Problem to solve
Output all of the entries exactly as written.

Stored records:
* * * * *
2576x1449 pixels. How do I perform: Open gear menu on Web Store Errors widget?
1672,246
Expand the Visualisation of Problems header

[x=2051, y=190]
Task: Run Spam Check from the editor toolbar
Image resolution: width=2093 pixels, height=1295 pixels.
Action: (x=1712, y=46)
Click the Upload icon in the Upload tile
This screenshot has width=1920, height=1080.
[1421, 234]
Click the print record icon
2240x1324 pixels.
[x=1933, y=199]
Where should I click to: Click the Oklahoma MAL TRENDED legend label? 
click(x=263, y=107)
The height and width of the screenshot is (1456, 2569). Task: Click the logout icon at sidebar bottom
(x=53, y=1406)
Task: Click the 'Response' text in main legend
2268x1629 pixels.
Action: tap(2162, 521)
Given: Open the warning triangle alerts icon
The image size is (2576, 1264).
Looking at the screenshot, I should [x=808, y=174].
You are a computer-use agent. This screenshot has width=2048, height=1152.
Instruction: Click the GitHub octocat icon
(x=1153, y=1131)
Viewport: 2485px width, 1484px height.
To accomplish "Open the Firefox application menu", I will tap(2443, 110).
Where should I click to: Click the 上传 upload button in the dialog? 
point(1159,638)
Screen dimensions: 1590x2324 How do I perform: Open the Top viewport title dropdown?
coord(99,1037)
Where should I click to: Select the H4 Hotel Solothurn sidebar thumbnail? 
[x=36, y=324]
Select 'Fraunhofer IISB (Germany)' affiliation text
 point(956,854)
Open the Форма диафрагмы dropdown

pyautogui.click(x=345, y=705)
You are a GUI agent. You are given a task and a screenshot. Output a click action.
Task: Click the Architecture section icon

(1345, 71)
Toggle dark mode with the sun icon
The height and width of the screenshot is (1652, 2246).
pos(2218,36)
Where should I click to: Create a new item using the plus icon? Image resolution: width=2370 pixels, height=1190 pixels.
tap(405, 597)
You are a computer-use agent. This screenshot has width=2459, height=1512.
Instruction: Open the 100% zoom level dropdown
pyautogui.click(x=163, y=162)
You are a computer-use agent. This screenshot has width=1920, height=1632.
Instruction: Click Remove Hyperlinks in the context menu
* * * * *
Solution
2576x1449 pixels. How do I perform: Open gear menu on Web Store Errors widget?
1672,246
Expand the Visualisation of Problems header

[x=2051, y=190]
Task: Run Spam Check from the editor toolbar
Image resolution: width=2093 pixels, height=1295 pixels.
Action: (x=1712, y=46)
Click the Upload icon in the Upload tile
This screenshot has width=1920, height=1080.
[1421, 234]
Click the print record icon
2240x1324 pixels.
[x=1933, y=199]
Where should I click to: Click the Oklahoma MAL TRENDED legend label? 
click(x=263, y=107)
The height and width of the screenshot is (1456, 2569). Task: Click the logout icon at sidebar bottom
(x=53, y=1406)
Task: Click the 'Response' text in main legend
2268x1629 pixels.
Action: tap(2162, 521)
Given: Open the warning triangle alerts icon
The image size is (2576, 1264).
Looking at the screenshot, I should [x=808, y=174].
You are a computer-use agent. This screenshot has width=2048, height=1152.
Instruction: Click the GitHub octocat icon
(x=1153, y=1131)
Viewport: 2485px width, 1484px height.
To accomplish "Open the Firefox application menu", I will tap(2443, 110).
Where should I click to: Click the 上传 upload button in the dialog? 
point(1159,638)
Screen dimensions: 1590x2324 How do I perform: Open the Top viewport title dropdown?
coord(99,1037)
Where should I click to: Select the H4 Hotel Solothurn sidebar thumbnail? 
[x=36, y=324]
Select 'Fraunhofer IISB (Germany)' affiliation text
 point(956,854)
Open the Форма диафрагмы dropdown

pyautogui.click(x=345, y=705)
You are a GUI agent. You are given a task and a screenshot. Output a click action.
Task: Click the Architecture section icon

(1345, 71)
Toggle dark mode with the sun icon
The height and width of the screenshot is (1652, 2246).
pos(2218,36)
Where should I click to: Create a new item using the plus icon? Image resolution: width=2370 pixels, height=1190 pixels.
tap(405, 597)
You are a computer-use agent. This screenshot has width=2459, height=1512.
Instruction: Open the 100% zoom level dropdown
pyautogui.click(x=163, y=162)
You are a computer-use agent. This screenshot has width=1920, height=1632.
Instruction: Click Remove Hyperlinks in the context menu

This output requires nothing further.